> **Written instruction**
Write what comes next in the text on scraping several seasons of game scores with R, picking up after the last line of code.

> **Document extract**
** START **

Retrieving Multiple Seasons

It’s nice having one season’s worth of scores, but we are trying to acquire scores since 2015. Below we turn the code above into a function. Using the glue package, we’ll simply set up our code to accept a ‘year’ parameter. The additional data wrangling steps are for using the ‘year’ input as a column to distinguish the season as well as extracting the team slug in the url for generating a ‘team’ column. Using purrr, we can map our function to the input list of seasons. The result is a nice, clean data frame.

scrape_pfr_team_game_logs <- function(year) {
  url <- glue::glue('https://www.pro-football-reference.com/teams/sdg/{year}/gamelog.html')
  
  url %>% 
  read_html() %>% 
  html_nodes(xpath = glue::glue('//*[@id="gamelog{year}"]')) %>%
  html_table() %>% 
  .[[1]] %>% 
  clean_names() %>% 
  slice(-1) %>% 
  mutate(season = as.character(year), # use year parameter to annotate season
         team = substr(url, 46, 48)) %>% # use portion of url to label the team
  select(season, x, team, x_8, score, score_2) %>% 
  rename(week = x,
         opp = x_8,
         team_score = score,
         opp_score = score_2)
}

years <- 2015:2020

scores <- map_df(years, scrape_pfr_team_game_logs)

** END **

> **Supplied data**
** START **

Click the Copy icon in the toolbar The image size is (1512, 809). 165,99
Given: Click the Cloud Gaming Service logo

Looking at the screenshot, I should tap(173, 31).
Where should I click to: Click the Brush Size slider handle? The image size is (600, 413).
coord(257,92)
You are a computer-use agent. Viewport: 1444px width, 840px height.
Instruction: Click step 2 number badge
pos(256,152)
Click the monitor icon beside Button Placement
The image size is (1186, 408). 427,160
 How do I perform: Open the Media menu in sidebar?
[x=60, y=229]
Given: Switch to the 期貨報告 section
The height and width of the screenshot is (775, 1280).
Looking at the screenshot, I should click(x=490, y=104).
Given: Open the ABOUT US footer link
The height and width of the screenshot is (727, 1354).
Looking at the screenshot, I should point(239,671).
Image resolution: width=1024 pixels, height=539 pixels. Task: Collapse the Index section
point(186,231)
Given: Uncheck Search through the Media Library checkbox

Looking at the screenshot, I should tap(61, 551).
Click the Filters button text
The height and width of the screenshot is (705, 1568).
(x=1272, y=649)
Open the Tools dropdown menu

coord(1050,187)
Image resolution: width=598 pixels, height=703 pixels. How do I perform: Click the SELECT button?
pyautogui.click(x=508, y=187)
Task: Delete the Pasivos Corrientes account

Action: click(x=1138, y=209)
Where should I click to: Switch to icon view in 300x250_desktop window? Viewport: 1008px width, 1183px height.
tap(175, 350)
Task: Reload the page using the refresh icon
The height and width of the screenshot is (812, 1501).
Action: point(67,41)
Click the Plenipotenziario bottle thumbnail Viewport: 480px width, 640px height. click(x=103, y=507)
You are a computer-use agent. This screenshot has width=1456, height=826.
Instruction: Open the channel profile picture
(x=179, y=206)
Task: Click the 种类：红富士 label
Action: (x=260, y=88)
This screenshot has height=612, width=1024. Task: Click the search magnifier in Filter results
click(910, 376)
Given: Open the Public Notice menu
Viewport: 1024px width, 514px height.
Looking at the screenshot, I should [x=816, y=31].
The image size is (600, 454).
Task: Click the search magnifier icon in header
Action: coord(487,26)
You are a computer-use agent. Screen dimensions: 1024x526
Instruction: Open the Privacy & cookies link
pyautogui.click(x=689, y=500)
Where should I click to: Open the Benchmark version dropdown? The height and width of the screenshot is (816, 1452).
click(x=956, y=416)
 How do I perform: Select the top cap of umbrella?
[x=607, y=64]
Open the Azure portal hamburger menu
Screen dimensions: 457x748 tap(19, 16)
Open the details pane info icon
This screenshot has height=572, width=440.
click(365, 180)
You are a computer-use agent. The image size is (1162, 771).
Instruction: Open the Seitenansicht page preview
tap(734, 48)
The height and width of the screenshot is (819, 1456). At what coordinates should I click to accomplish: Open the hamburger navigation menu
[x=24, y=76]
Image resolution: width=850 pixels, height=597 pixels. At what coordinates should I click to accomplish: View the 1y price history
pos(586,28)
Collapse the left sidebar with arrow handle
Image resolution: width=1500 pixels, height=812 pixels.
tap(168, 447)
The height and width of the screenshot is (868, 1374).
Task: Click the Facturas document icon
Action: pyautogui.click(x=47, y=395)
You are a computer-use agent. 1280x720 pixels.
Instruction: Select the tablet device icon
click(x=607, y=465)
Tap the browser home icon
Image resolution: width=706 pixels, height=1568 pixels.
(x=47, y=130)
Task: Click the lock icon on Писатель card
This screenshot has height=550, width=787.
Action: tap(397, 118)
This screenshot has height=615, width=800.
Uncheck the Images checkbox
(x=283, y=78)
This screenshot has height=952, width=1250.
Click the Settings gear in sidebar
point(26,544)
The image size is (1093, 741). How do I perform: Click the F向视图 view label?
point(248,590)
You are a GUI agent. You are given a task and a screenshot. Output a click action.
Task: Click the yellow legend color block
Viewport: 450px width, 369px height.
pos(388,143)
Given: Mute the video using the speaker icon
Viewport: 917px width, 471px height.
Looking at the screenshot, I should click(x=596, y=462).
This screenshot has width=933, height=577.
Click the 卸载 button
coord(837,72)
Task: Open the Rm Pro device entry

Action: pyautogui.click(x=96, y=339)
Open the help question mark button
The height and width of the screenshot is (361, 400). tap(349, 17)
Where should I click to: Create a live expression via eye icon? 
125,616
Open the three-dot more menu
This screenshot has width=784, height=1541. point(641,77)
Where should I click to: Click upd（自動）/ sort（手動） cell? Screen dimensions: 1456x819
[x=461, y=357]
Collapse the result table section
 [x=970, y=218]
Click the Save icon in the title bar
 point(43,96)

** END **

> **Exercise output**
scores %>%
  sample_n(10) %>%  # picking 10 random rows to highlight
  kable(format = 'html') %>% 
  kable_styling()
season week team opp team_score opp_score
2017 15 sdg Kansas City Chiefs 13 30
2017 16 sdg New York Jets 14 7
2017 11 sdg Buffalo Bills 54 24
2017 10 sdg Jacksonville Jaguars 17 20
2018 12 sdg Arizona Cardinals 45 10
2017 5 sdg New York Giants 27 22
2015 14 sdg Kansas City Chiefs 3 10
2017 3 sdg Kansas City Chiefs 10 24
2017 7 sdg Denver Broncos 21 0
2016 8 sdg Denver Broncos 19 27

Retrieving Multiple Teams’ Seasons

In order to compare the Chargers against the rest of the league, we’ll need game logs from all of the other teams. Usually I can use rvest and obtain whatever I need from the web, but here, I decided BeautifulSoup was a better fit. With this python library, it’s a bit more intuitive to find explicit tags. The ability to string together super flexible find commands was extremely helpful for this particular website.

What we’re trying to do here is find our base URLs for the other teams. Once you locate the class that houses all of the links, you can parse them with regex. We’ll loop through the results and generate a list of base URLs as shown below.

from urllib.request import urlopen
from bs4 import BeautifulSoup
import re

html = urlopen("https://www.pro-football-reference.com/teams/")
bsObj = BeautifulSoup(html)

teamSlugs = bsObj.find("div", {"id":"all_teams_active"}).findAll("a", href = re.compile("^(/teams/)((?!:).)*$"))

teamSlugList = []
for ts in teamSlugs[0:]:
  result = ts.attrs["href"]
  teamSlugList.append(result)
  
print(teamSlugList)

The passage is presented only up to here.